** The input follows **

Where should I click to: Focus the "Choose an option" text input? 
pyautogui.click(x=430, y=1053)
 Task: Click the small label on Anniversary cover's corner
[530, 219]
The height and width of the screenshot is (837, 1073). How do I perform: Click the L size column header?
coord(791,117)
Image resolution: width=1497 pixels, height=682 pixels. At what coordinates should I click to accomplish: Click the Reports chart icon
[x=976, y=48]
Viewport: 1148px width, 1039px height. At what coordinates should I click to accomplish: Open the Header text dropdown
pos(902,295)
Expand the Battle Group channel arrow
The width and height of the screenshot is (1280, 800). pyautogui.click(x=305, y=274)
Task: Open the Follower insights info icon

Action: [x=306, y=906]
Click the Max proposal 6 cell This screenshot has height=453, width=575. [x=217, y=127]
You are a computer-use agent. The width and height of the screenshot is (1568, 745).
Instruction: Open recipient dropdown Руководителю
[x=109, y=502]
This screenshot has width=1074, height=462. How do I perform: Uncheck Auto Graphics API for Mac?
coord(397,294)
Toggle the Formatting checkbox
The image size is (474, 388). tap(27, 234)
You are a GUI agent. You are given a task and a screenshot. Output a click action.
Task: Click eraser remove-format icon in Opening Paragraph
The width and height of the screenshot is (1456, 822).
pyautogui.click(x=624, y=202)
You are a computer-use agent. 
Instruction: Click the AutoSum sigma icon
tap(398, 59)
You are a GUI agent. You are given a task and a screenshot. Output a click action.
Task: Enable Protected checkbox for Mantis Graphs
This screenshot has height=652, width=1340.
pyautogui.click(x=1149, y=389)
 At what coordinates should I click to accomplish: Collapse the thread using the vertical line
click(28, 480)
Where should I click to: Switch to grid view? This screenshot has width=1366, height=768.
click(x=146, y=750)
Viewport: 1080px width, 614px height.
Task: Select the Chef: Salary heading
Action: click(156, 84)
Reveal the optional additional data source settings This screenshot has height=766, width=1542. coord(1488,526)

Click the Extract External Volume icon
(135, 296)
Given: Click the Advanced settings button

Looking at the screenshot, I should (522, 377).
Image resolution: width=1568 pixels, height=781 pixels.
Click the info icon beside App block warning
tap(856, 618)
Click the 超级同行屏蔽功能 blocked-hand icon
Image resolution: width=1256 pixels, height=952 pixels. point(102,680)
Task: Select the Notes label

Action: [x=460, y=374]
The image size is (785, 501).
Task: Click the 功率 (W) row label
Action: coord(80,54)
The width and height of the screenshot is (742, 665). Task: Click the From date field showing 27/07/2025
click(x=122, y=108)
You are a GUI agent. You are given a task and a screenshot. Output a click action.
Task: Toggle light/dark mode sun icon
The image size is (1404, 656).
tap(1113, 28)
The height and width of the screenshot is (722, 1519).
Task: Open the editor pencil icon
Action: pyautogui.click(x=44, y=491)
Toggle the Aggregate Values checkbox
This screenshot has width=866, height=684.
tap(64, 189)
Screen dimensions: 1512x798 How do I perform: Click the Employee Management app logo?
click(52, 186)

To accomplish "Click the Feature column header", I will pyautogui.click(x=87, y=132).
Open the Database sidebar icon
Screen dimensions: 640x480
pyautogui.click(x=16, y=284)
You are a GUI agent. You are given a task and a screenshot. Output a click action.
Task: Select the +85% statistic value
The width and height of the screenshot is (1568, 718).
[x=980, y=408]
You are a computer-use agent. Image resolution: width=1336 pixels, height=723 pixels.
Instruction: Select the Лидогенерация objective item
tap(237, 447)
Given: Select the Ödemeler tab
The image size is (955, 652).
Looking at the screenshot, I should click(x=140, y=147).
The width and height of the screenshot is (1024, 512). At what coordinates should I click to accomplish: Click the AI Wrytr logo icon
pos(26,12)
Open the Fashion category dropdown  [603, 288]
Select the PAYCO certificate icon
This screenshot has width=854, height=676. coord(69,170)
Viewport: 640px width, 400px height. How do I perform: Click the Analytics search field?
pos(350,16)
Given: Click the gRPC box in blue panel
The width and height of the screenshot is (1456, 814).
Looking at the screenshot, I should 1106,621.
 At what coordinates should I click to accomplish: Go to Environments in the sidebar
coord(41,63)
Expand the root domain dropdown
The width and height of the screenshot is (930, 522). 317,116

** End of The input **

_Your task_
The data must be transcribed in full. Every word stays the same.

_Result below_
Where should I click to: Focus the "Choose an option" text input? 
pyautogui.click(x=430, y=1053)
 Task: Click the small label on Anniversary cover's corner
[530, 219]
The height and width of the screenshot is (837, 1073). How do I perform: Click the L size column header?
coord(791,117)
Image resolution: width=1497 pixels, height=682 pixels. At what coordinates should I click to accomplish: Click the Reports chart icon
[x=976, y=48]
Viewport: 1148px width, 1039px height. At what coordinates should I click to accomplish: Open the Header text dropdown
pos(902,295)
Expand the Battle Group channel arrow
The width and height of the screenshot is (1280, 800). pyautogui.click(x=305, y=274)
Task: Open the Follower insights info icon

Action: [x=306, y=906]
Click the Max proposal 6 cell This screenshot has height=453, width=575. [x=217, y=127]
You are a computer-use agent. The width and height of the screenshot is (1568, 745).
Instruction: Open recipient dropdown Руководителю
[x=109, y=502]
This screenshot has width=1074, height=462. How do I perform: Uncheck Auto Graphics API for Mac?
coord(397,294)
Toggle the Formatting checkbox
The image size is (474, 388). tap(27, 234)
You are a GUI agent. You are given a task and a screenshot. Output a click action.
Task: Click eraser remove-format icon in Opening Paragraph
The width and height of the screenshot is (1456, 822).
pyautogui.click(x=624, y=202)
You are a computer-use agent. 
Instruction: Click the AutoSum sigma icon
tap(398, 59)
You are a GUI agent. You are given a task and a screenshot. Output a click action.
Task: Enable Protected checkbox for Mantis Graphs
This screenshot has height=652, width=1340.
pyautogui.click(x=1149, y=389)
 At what coordinates should I click to accomplish: Collapse the thread using the vertical line
click(28, 480)
Where should I click to: Switch to grid view? This screenshot has width=1366, height=768.
click(x=146, y=750)
Viewport: 1080px width, 614px height.
Task: Select the Chef: Salary heading
Action: click(156, 84)
Reveal the optional additional data source settings This screenshot has height=766, width=1542. coord(1488,526)

Click the Extract External Volume icon
(135, 296)
Given: Click the Advanced settings button

Looking at the screenshot, I should (522, 377).
Image resolution: width=1568 pixels, height=781 pixels.
Click the info icon beside App block warning
tap(856, 618)
Click the 超级同行屏蔽功能 blocked-hand icon
Image resolution: width=1256 pixels, height=952 pixels. point(102,680)
Task: Select the Notes label

Action: [x=460, y=374]
The image size is (785, 501).
Task: Click the 功率 (W) row label
Action: coord(80,54)
The width and height of the screenshot is (742, 665). Task: Click the From date field showing 27/07/2025
click(x=122, y=108)
You are a GUI agent. You are given a task and a screenshot. Output a click action.
Task: Toggle light/dark mode sun icon
The image size is (1404, 656).
tap(1113, 28)
The height and width of the screenshot is (722, 1519).
Task: Open the editor pencil icon
Action: pyautogui.click(x=44, y=491)
Toggle the Aggregate Values checkbox
This screenshot has width=866, height=684.
tap(64, 189)
Screen dimensions: 1512x798 How do I perform: Click the Employee Management app logo?
click(52, 186)

To accomplish "Click the Feature column header", I will pyautogui.click(x=87, y=132).
Open the Database sidebar icon
Screen dimensions: 640x480
pyautogui.click(x=16, y=284)
You are a GUI agent. You are given a task and a screenshot. Output a click action.
Task: Select the +85% statistic value
The width and height of the screenshot is (1568, 718).
[x=980, y=408]
You are a computer-use agent. Image resolution: width=1336 pixels, height=723 pixels.
Instruction: Select the Лидогенерация objective item
tap(237, 447)
Given: Select the Ödemeler tab
The image size is (955, 652).
Looking at the screenshot, I should click(x=140, y=147).
The width and height of the screenshot is (1024, 512). At what coordinates should I click to accomplish: Click the AI Wrytr logo icon
pos(26,12)
Open the Fashion category dropdown  [603, 288]
Select the PAYCO certificate icon
This screenshot has width=854, height=676. coord(69,170)
Viewport: 640px width, 400px height. How do I perform: Click the Analytics search field?
pos(350,16)
Given: Click the gRPC box in blue panel
The width and height of the screenshot is (1456, 814).
Looking at the screenshot, I should 1106,621.
 At what coordinates should I click to accomplish: Go to Environments in the sidebar
coord(41,63)
Expand the root domain dropdown
The width and height of the screenshot is (930, 522). 317,116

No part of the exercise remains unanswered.